TEXT PASSAGE:
..............................
Six counties filed lawsuits against Gov. Kathy Hochul, Attorney General Letitia James, the State Senate, and the State Assembly.

The counties in the lawsuit are all Republican-led and include Orleans, Genesee, Niagara, Livingston, Wyoming, and Seneca. Oswego was also added to the lawsuit today.

The lawsuit was filed in September in Orleans County, and a motion to dismiss the case was heard today by Judge Frank Caruso.

Joe Terragnoli, representing the Attorney General’s Office, appeared in court today with Dennis Vacco, representing the seven counties.

Vacco said the case is a very important challenge, showing smaller rural counties standing up to a “power grab” imposed by the state.

“I’m a little emotional about it because I think they receive these types of shenanigans from Albany all the time,” Vacco, a former state attorney general, told the judge in court this afternoon.

The municipalities in WROTB fronted the money to start WROTB in 1973, which has returned about $245 million in profits to the municipalities. Terragnoli said the initial funding to start WROTB has been paid back – many times – to the counties.

“It’s been a very lucrative deal,” he said. “They gave loans, and they were paid in full.”

That contribution never guaranteed an equal vote for perpetuity. The money didn’t purchase voting rights, Terragnoli said.

The state has the right to restructure the board with a weighted vote, he said.

Vacco said the smaller counties never would have put up the money if they had such a small voice at the board table.

He said the change could harm the smaller counties economically, especially if the four members with the most votes – Erie, Monroe, Rochester and Buffalo – get together and make a decision that could hurt the payouts to the other counties. Vacco said the four larger municipalities could go on a hiring spree, approve a capital project the others oppose, or even sell Batavia Downs.

The racetrack in Batavia has 912 video gaming machines that generate about $7 million in profits each month. WROTB also has nine OTB branches and 24 EZ Bet locations.

Vacco also said the legislation approved in May 2023 specifically targeted WROTB and not the other regional OTBs in the state – Capital OTB, Catskill OTB, Nassau OTB and Suffolk OTB.
..............................
(Data excerpts)
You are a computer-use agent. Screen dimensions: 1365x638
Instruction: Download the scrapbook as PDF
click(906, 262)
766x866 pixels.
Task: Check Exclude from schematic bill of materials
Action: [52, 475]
..............................
WHAT NEEDS TO BE DONE:
Answer these questions from the county lawsuit text.
(a) Which judge heard the motion to dismiss the case?
(b) How many video gaming machines does the racetrack in Batavia have?
(c) In what year did the municipalities front the money to start WROTB?
Rely only on the text about the county lawsuit when working on the tasks.

RESULT OF THE EXERCISE:
(a) Judge Frank Caruso
(b) 912
(c) 1973